The Chalcedonian Orthodox aren’t the only Apostolic Christians to have ecclesial divorce; the other separated Churches have it as well, and this is data that needs to be acknowledged in any ecumenical endeavor. Simply using Latin ecclesiology to back up a claim re: divorce will not suffice.
A read and listened to a couple of books/tapes by Christopher West, some items by Scott/Kim Hahn (who explained the objection to contraception clearly and convincingly), Kipley, Popcak, and a few other Catholics along the way. Good books, I suppose.
.
The book that reasonated the most with me, however, was Friends, Partners, and Lovers by Kevin Thompson, a Baptist minister, from Georgia I believe. Yes, he accepts divorce, but it’s pretty clear from his book he is trying to prevent members of his flock (and anyone else who cares to listen) from doing so. It is a practical guide, very little theology.

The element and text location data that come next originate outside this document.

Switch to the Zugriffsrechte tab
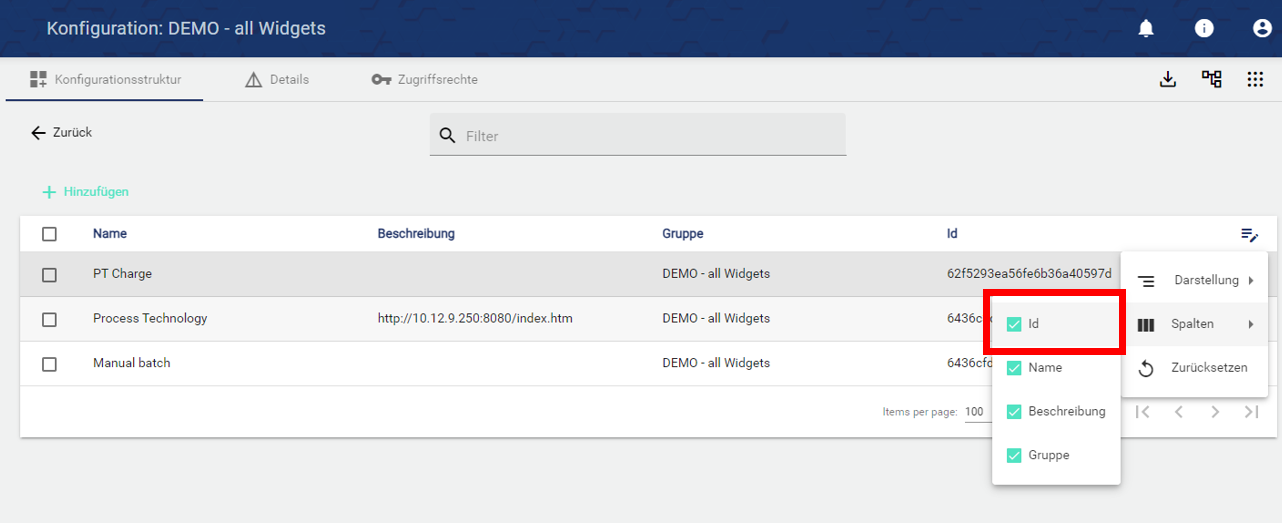 click(x=425, y=80)
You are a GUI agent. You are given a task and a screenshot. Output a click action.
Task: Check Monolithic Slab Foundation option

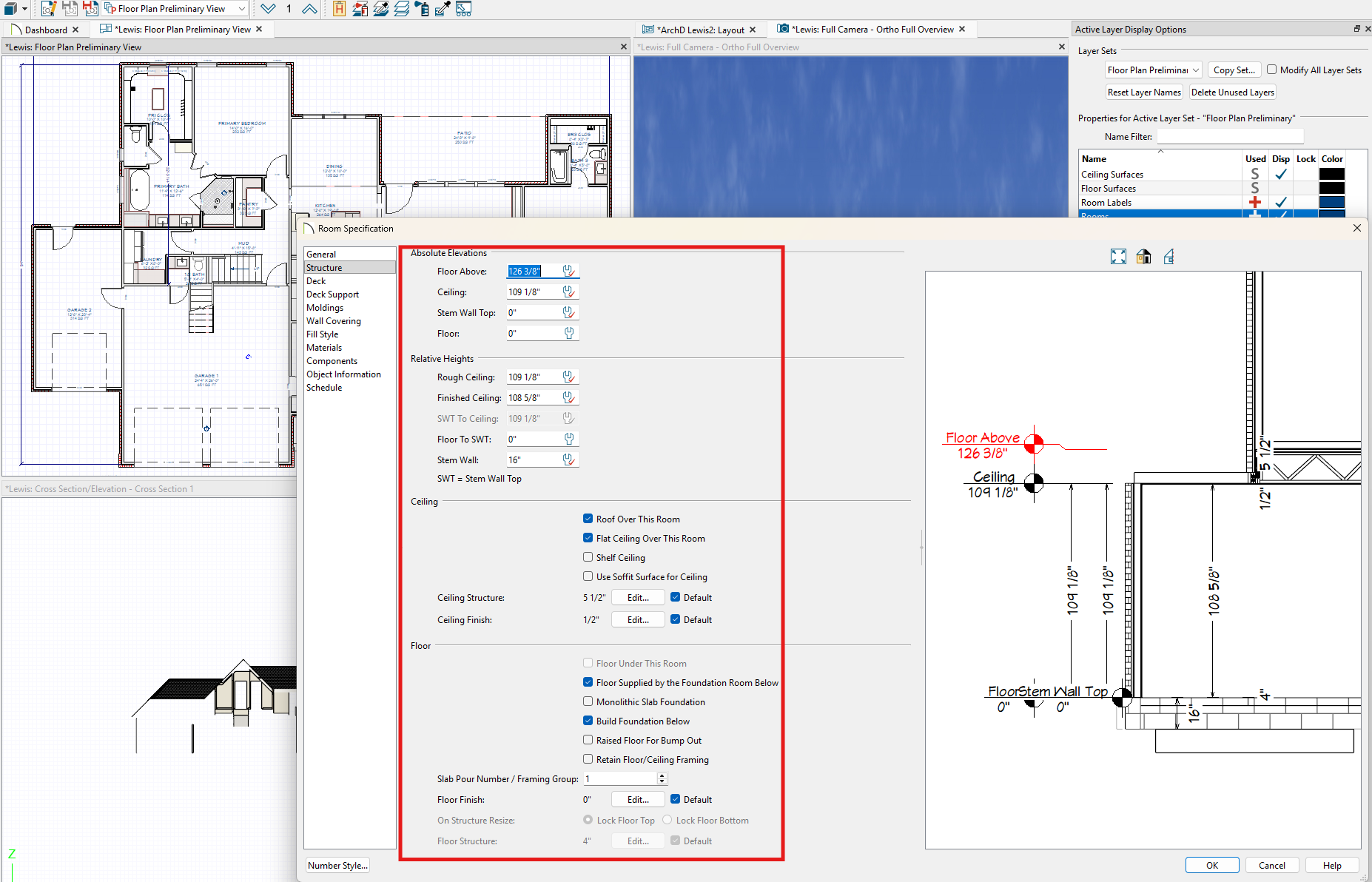[x=588, y=701]
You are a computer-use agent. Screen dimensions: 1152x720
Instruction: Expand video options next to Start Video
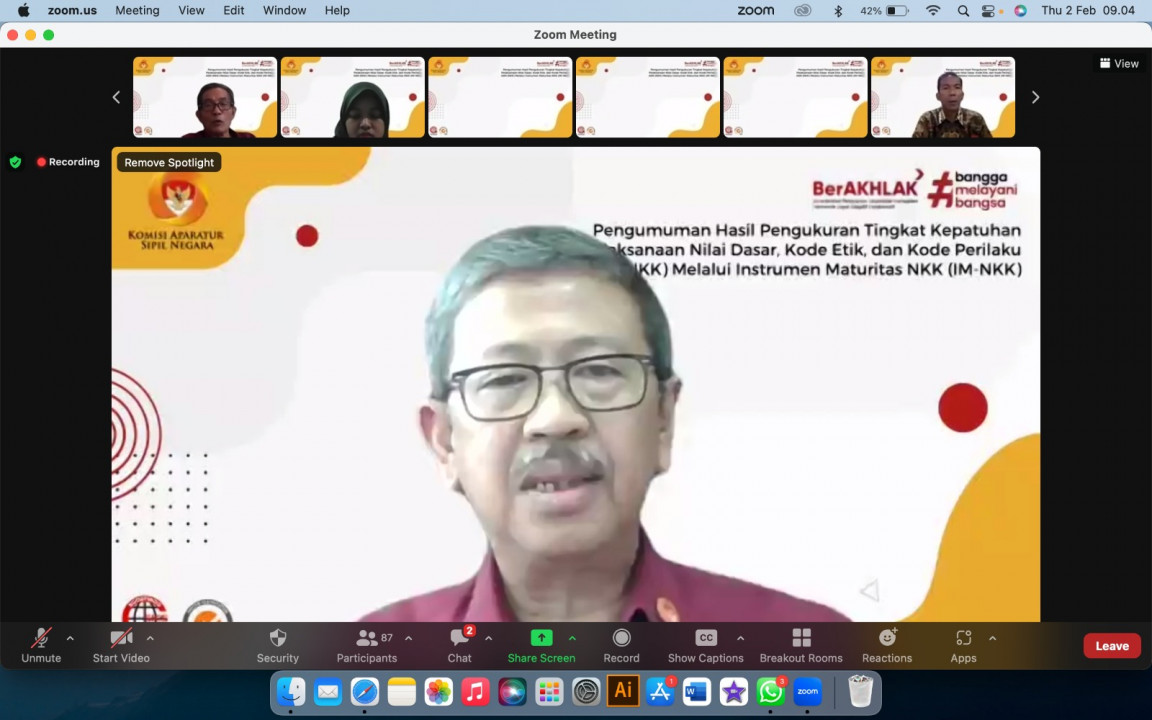(150, 638)
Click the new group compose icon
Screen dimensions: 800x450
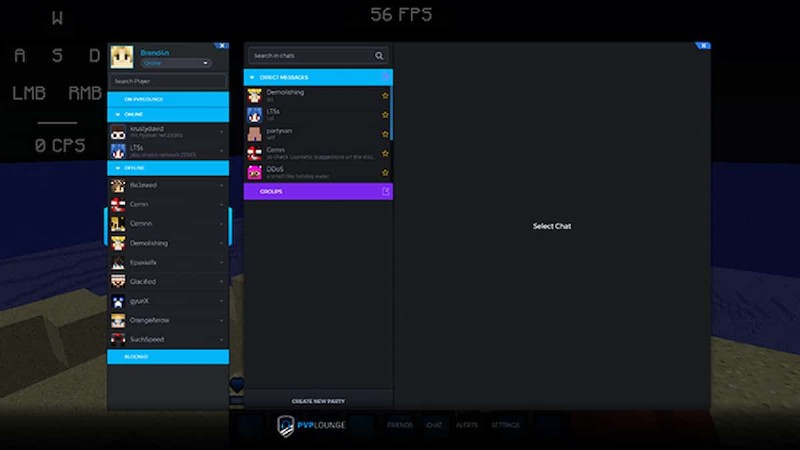386,191
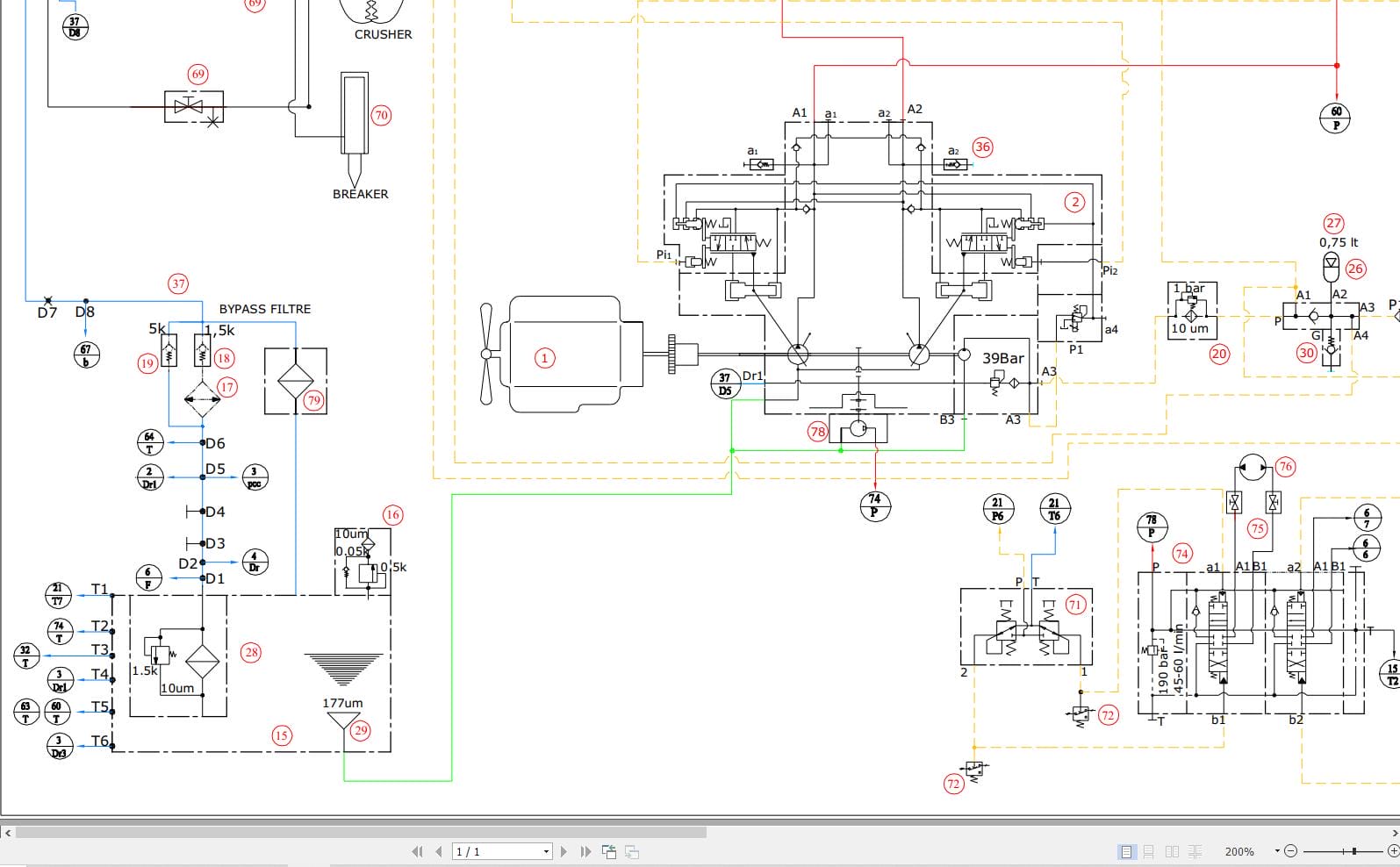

Looks like an excellent and challenging book. Perhaps much needed. One of my oft repeated diatribes about divorce, remarriage and declarations of nullity I suggest appropriate here (though I certainly need to read the book). It is all well and good to re-assert and further ground the truth about marriage, including St. John Paul’s impact. For me, the first, if not corresponding challenge is the preparation for marriage. If we want to reduce the number of divorces (many of which are premature), we have to create a formation for the sacrament that is commensurate with his mission and organic value to the Church. We would not knowingly ordain men to Orders who have the “faith” of many of our engaged couples. Recently the bishops voted to approve a National Pastoral Framework for Marriage and Family Life Ministry in the United States: Called to the Joy of Love, that was proposed by the Committee for Laity, Marriage, Family Life, and Youth. I hope its not just another impotent bureaucratic smokescreen for inaction. I served a 3 year term on the Committee in the early 90s. It was frustrating. We don’t need more teaching documents. We don’t need more vaguely well-meaning encouragement of action statements. We need a strategy for an evangelizing, catechetical formation of engaged couples. Most come to their parish wanting a wedding. We have to help them re-frame their desire – do you want the mission of Christian marriage? Most come believing they’ve found their “soulmate.” We have to help them understand and work through the delusion so as to grow into soulmates with Jesus as their center. All this takes time, effort, and formation. Simply restating Catholic teaching is not enough, and largely ineffective.
The wave of clergy sexual abuse scandals in the early 2000s led to a revised approach to seminary formation (which is still grossly lacking in marriage & family ministry). But the decline of Christian marriage in our communion since the 1970s and the increase in Declarations has also been a scandal. In calling the first Synod on the Family in 1980, St. John Paul thought so (see Familiaris consortio, 1981., nos. 65, 70-71). Thirty-five years later, Francis called another one, with similar, unresolved divisive issues fermenting still, but no prescribed mandate for action. Does not the OTHER Sacrament at the Service of Communion deserve its own renewal? Perhaps Silva’s work will shape pastoral ministers, lay and clergy, to help awaken couples to their mission and dignity. But not without a plan for more effective formation.